NVIDIA’s budget Lovelace offerings will apparently be less impressive than initially expected. According to 3DMark TimeSpy Extreme figures shared by Kopite7kimi, the AD106 will be “just” 60-70% faster than the GA106. The x106 GPU core usually powers the RTX x060 which means that the RTX 4060 will likely be 60% to 70% faster than the RTX 3060. Although this is a sizable generation-over-generation improvement, it still pales in comparison to the higher-end Lovelace offerings.
The RTX 4090 and the 4090 Ti are supposedly both over 2x faster than their predecessors vis-Ã -vis the RTX 3090 and the 3090 Ti. It’s worth remembering that both the Ti models are based on the full-fledged x102 dies.
- NVIDIA RTX 4090 >2x Faster than the RTX 3090 in Leaked Bench: 3GHz+ Boost Clocks, 21Gbps GDDR6X Memory
- NVIDIA RTX 4090 Ti May be 2.3x Faster than the RTX 3090 Ti, 2.6x Faster than the RTX 3090 in TimeSpy Extreme [Rumor]
You can have a look at the 3DMark TimeSpy Extreme scores in the above table shared by @harukaze. As you can see, the RTX 4070 is also roughly 70% faster than the 3070. Similarly, the RTX 4080 is somewhere between 70-80% ahead of the 3080. The RTX 4090 and 4090 Ti, on the other hand, beat their respective predecessors by 2x or more.
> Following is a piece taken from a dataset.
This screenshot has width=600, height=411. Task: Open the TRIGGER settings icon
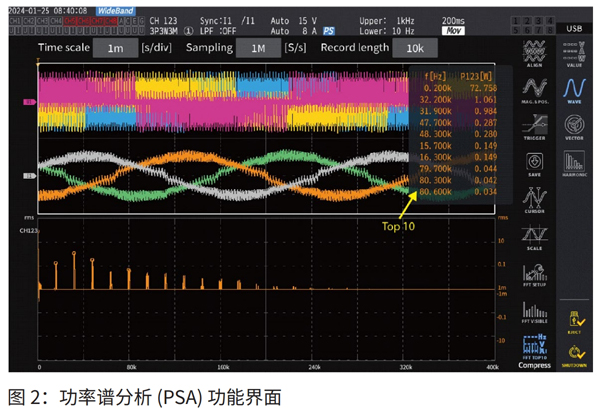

Update: The above paragraph cites old data.
GPU | GA102 | AD102 | RTX 4090 | AD103 | RTX 4080 | RTX 4070 Ti (AD104) | RTX 4070 |
---|---|---|---|---|---|---|---|
Arch | Ampere | Ada Lovelace | Ada Lovelace | Ada Lovelace | |||
Process | Sam 8nm LPP | TSMC 5nm | TSMC 5nm | TSMC 5nm | |||
GPC | 7 | 12 | 11 | 7 | 7 | 5 | 5 |
TPC | 42 | 72 | 64 | 42 | 40 | 30 | 30 |
SMs | 84 | 144 | 128 | 84 | 80 | 60 | 60 |
Shaders | 10,752 | 18,432 | 16,384 | 10,752 | 9,728 | 7,680 | 7,680 |
TP | 37.6 | ~100 TFLOPs? | 83 TFLOPs | ~50 TFLOPs | 47 TFLOPs? | ~35 TFLOPs | 35 TFLOPs? |
Memory | 24GB GDDR6X | 48GB GDDR6X | 24GB GDDR6X | 16GB GDDR6X | 12GB GDDR6X | ||
L2 Cache | 6MB | 96MB | 72MB | 64MB | 48MB | ||
Bus Width | 384-bit | 384-bit | 256-bit | 192-bit | |||
TGP | 350W | 600W | 450W | 450W | 285-340W | 300W | 285W |
Launch | Sep 2020 | Sept 22? | Sept 22? | Q1 2023? |
NVIDIA’s first-party benchmarks should show larger gains on account of the massively ramped ray-tracing performance (and the cherry-picked titles).